WORK TASK 1 =>
Answer these questions on the text on designing services and pathways:
(a) Which guidance does the text call useful?
(b) What do dental nurses provide, even though they do not commission services?
(c) When does community oral-health planning work best?
WORK TASK 2 =>
Rewrite the text on designing services and pathways from "Designing Services and Pathways supports" to "the right time.", swapping "Care homes" for "Residential homes".

SUPPLIED PASSAGE =>

"""

Designing Services and Pathways

Designing Services and Pathways supports P 3.5. For dental nurses this means knowing enough about planning and pathways to support patients, colleagues and safe systems while staying within scope.
Planning oral healthcare for communities requires assessing need, demand, access, workforce, prevention and priorities. NICE local-authority oral health guidance is useful because it connects needs assessment, strategy, commissioning, evaluation and reducing inequality.
What to notice in practice
- Urgent pathways: identify what the patient or colleague needs next, then hand over or escalate clearly.
- Recall systems: check that recalls are appropriate and arranged or referred on as needed.
- Prevention offers: give advice that is evidence-based, consistent and realistic for the patient.
- Care homes: make sure information reaches the right service or colleague at the right time.
- Referrals: ensure information accompanies the patient to the correct service or colleague.
Dental nurses do not commission services, but they provide practical intelligence: who cannot access appointments, who needs extra support, which messages are not reaching patients and which pathways repeatedly fail.
Good practice is practical and observable: prepare, listen to patients and colleagues, check understanding, hand over clearly, and report recurring problems so they can be investigated. That turns this SPF outcome into everyday action.
Community oral-health planning works best when local need, patient demand and practical service barriers are all visible.

"""

DATA SECTION =>
"""

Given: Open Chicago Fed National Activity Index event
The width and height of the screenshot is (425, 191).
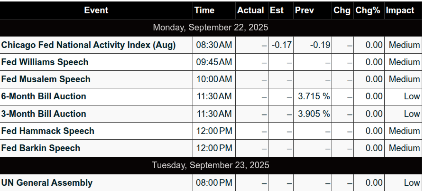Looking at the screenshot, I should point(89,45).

"""
"""

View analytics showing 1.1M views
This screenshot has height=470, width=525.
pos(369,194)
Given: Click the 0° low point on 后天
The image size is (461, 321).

"""
"""

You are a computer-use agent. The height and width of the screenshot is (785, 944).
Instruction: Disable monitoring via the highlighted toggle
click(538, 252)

"""

TASK SOLUTION 1 =>
(a) NICE local-authority oral health guidance.
(b) Practical intelligence.
(c) When local need, patient demand and practical service barriers are all visible.

TASK SOLUTION 2 =>
Designing Services and Pathways supports P 3.5. For dental nurses this means knowing enough about planning and pathways to support patients, colleagues and safe systems while staying within scope.
Planning oral healthcare for communities requires assessing need, demand, access, workforce, prevention and priorities. NICE local-authority oral health guidance is useful because it connects needs assessment, strategy, commissioning, evaluation and reducing inequality.
What to notice in practice
- Urgent pathways: identify what the patient or colleague needs next, then hand over or escalate clearly.
- Recall systems: check that recalls are appropriate and arranged or referred on as needed.
- Prevention offers: give advice that is evidence-based, consistent and realistic for the patient.
- Residential homes: make sure information reaches the right service or colleague at the right time.